### DATASET ###

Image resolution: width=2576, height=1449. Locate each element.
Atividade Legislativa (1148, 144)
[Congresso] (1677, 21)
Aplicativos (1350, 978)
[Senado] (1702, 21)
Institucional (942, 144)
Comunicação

###

Repeat the listing exactly, leaving nothing out.

### WRITTEN ANSWER
Image resolution: width=2576, height=1449. Locate each element.
Atividade Legislativa (1148, 144)
[Congresso] (1677, 21)
Aplicativos (1350, 978)
[Senado] (1702, 21)
Institucional (942, 144)
Comunicação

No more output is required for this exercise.